**** SECCIÓN DEL DOCUMENTO

Natalia Springer. El Tiempo.-
A las 4:52 a.m. entró la primera llamada de varias que se surtieron antes de que la Policía la encontrara a las 6:22 a.m. Rosa Elvira Cely apenas había conseguido sobrevivir, pero no estaba lista para rendirse. Fue brutalmente violada, asfixiada, golpeada, apuñalada, sodomizada, torturada y, al final, la arrojaron al barranco, pero ella tuvo el valor suficiente para guiar a las autoridades hasta el lugar en el que se encontraba y resolver el crimen del que había sido víctima.
La ambulancia, asignada por la línea 123, nunca llegó. Y, cuando por fin apareció una ambulancia solicitada por los policías que la atendieron, uno de los miembros del personal de atención le preguntó: “Señora, ¿usted tiene seguro?”. “No”, respondió Rosa. Y es entonces cuando la lógica de mercado que gobierna el sistema de salud en Colombia y que no honra la vida, sino que trafica con ella, decidió sobre su opción de sobrevivir. Rosa estaba muriendo, pero no fue llevada ni al Hospital San Ignacio, a pocas cuadras de donde fue atacada, ni al Hospital Militar, asiento de uno de los mejores equipos de trauma complejo del mundo, capaz de salvarles la vida a los soldados víctima de minas antipersonales. No. La enviaron a un hospital desbordado por la demanda de servicios, a 25 minutos de camino, en donde, según se registra en los protocolos de atención, revelados por Noticias Uno, fue recibida por los médicos a las 10:04 a.m., y a las 11:30 a.m. estaba “pendiente de camilla”, hasta que entró en paro cardiorrespiratorio. La enviaron a un hospital para personas como ella: pobre.

********
**** DATOS REGISTRADOS

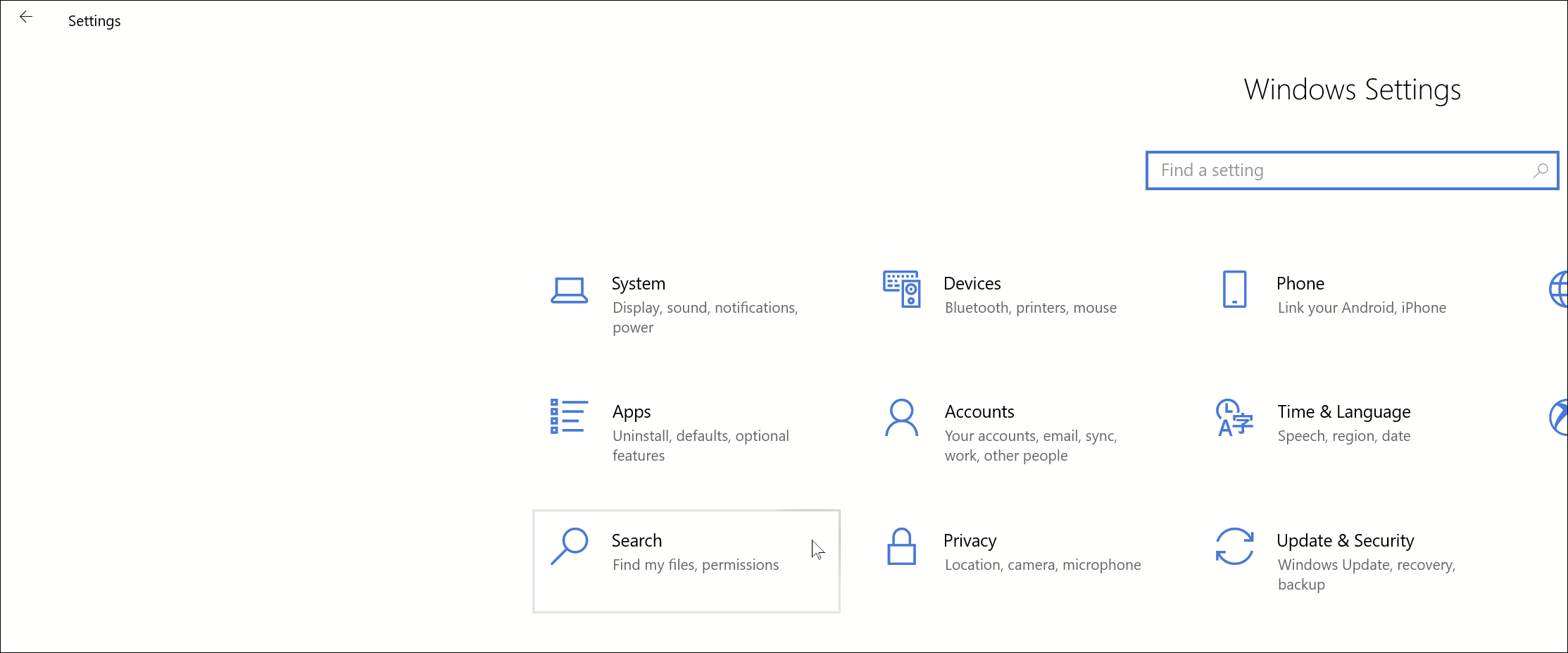Click the partially visible Xbox gaming icon
Image resolution: width=1568 pixels, height=653 pixels.
(x=1559, y=418)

********

> CONSIGNA A: Reescribe el fragmento de la columna sobre Rosa Elvira Cely comprendido entre "Natalia Springer. El" y "había sido víctima.", ambos incluidos, y sustituye "barranco" por "abismo".
> CONSIGNA B: Continúa la columna sobre Rosa Elvira Cely a partir de su última oración.
El listado no interviene en nada de esto.

> ESPACIO DE RESPUESTA A:
Natalia Springer. El Tiempo.-
A las 4:52 a.m. entró la primera llamada de varias que se surtieron antes de que la Policía la encontrara a las 6:22 a.m. Rosa Elvira Cely apenas había conseguido sobrevivir, pero no estaba lista para rendirse. Fue brutalmente violada, asfixiada, golpeada, apuñalada, sodomizada, torturada y, al final, la arrojaron al abismo, pero ella tuvo el valor suficiente para guiar a las autoridades hasta el lugar en el que se encontraba y resolver el crimen del que había sido víctima.

> ESPACIO DE RESPUESTA B:
Antes de morir, Rosa dejó rastros suficientes para identificar a uno de sus atacantes. Javier Velasco Valenzuela, el presunto responsable, pagó tres años de condena por el homicidio de una mujer, y tenía dos procesos pendientes por violación. Uno, desde noviembre del 2007, por abusar de sus hijastras, y otro, desde agosto del 2008, por abusar de una mujer que lo identificó y lo denunció. Pero solo hasta mayo de este año, cinco años después, no se emitió una orden de captura, que, por supuesto, no se hizo efectiva. Estaba tan tranquilo que la Policía lo capturó mientras departía en un negocio, muy cerca de donde vivía Rosa. No tenía razones para huir. Como señalé en una columna anterior, la impunidad estaba prácticamente asegurada.
Pero Rosa Elvira no murió en vano. Se cercioró, antes de perder la conciencia, de exponer a su asesino, al sistema de “reacción inmediata” que jamás reaccionó, al aparato de salud indecente que estratifica la vida, a la justicia que le garantizó a su asesino la impunidad. Nos expuso a todos como sociedad. A todos, dueños orgullosos de una Constitución magnífica, que solo existe en el papel, pero cuyos fundamentos no son los estándares con los que se legisla, ni los que guían nuestras aspiraciones como sociedad.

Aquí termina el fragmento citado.